▸ Records to use

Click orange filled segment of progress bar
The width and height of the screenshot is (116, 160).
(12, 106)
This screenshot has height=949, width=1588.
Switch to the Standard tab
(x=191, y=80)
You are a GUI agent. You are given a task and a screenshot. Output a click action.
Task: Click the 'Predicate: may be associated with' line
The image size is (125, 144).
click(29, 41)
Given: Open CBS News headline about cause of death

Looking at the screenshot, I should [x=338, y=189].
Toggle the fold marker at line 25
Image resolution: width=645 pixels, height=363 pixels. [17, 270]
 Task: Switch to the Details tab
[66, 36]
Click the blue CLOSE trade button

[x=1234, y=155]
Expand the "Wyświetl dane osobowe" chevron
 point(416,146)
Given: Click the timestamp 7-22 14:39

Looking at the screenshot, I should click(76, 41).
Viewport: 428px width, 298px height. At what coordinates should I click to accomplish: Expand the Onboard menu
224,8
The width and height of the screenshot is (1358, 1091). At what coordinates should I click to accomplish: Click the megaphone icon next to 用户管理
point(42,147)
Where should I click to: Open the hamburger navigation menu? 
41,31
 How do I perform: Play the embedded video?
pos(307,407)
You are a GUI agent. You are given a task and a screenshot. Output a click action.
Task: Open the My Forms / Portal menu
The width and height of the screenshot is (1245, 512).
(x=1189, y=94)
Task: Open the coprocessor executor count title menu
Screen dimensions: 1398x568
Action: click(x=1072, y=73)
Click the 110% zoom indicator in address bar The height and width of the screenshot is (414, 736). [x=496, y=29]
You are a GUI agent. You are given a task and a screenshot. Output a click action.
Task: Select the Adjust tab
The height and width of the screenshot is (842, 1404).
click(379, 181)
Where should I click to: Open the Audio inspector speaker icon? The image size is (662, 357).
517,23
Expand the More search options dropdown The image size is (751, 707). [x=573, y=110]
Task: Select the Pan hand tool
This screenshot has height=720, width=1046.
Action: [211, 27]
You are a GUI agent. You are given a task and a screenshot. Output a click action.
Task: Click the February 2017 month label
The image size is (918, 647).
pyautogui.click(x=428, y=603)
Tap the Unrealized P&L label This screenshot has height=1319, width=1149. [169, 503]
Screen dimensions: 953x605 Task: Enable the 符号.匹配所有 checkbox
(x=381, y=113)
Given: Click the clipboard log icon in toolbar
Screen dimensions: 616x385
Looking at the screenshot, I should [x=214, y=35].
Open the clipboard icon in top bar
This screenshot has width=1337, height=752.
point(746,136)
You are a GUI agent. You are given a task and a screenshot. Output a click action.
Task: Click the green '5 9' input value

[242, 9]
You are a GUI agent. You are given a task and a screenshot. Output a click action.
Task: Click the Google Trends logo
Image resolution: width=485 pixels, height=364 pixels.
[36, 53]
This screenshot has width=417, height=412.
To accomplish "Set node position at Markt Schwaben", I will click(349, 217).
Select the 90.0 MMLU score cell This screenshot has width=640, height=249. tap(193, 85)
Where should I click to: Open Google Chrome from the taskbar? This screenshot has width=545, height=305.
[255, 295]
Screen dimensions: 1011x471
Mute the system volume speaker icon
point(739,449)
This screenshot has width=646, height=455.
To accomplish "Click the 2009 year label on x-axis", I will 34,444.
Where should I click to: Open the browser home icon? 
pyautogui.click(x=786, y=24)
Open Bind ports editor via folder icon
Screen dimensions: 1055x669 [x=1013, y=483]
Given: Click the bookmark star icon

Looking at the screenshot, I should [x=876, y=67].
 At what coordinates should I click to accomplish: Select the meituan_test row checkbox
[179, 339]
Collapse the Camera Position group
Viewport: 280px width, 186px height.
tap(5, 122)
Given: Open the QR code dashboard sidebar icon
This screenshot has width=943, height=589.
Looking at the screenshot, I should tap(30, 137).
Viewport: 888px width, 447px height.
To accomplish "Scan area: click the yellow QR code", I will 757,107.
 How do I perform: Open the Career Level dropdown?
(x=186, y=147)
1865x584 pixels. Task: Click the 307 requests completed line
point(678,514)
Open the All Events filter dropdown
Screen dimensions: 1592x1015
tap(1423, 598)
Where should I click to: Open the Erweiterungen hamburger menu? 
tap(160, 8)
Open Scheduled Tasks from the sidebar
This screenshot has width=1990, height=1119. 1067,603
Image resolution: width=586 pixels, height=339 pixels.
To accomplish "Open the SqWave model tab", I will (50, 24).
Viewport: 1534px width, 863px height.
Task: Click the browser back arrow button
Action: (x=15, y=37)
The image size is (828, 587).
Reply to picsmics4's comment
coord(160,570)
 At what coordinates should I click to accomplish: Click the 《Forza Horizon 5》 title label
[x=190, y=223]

▸ Task instructions
Rewrite the lines starting at the line containing "Viewport: 428px width, 298px" and ending at the line containing "point(42,147)", both included, with "megaphone" changed to "bell" and nothing else altered.

▸ Solution
Viewport: 428px width, 298px height. At what coordinates should I click to accomplish: Expand the Onboard menu
224,8
The width and height of the screenshot is (1358, 1091). At what coordinates should I click to accomplish: Click the bell icon next to 用户管理
point(42,147)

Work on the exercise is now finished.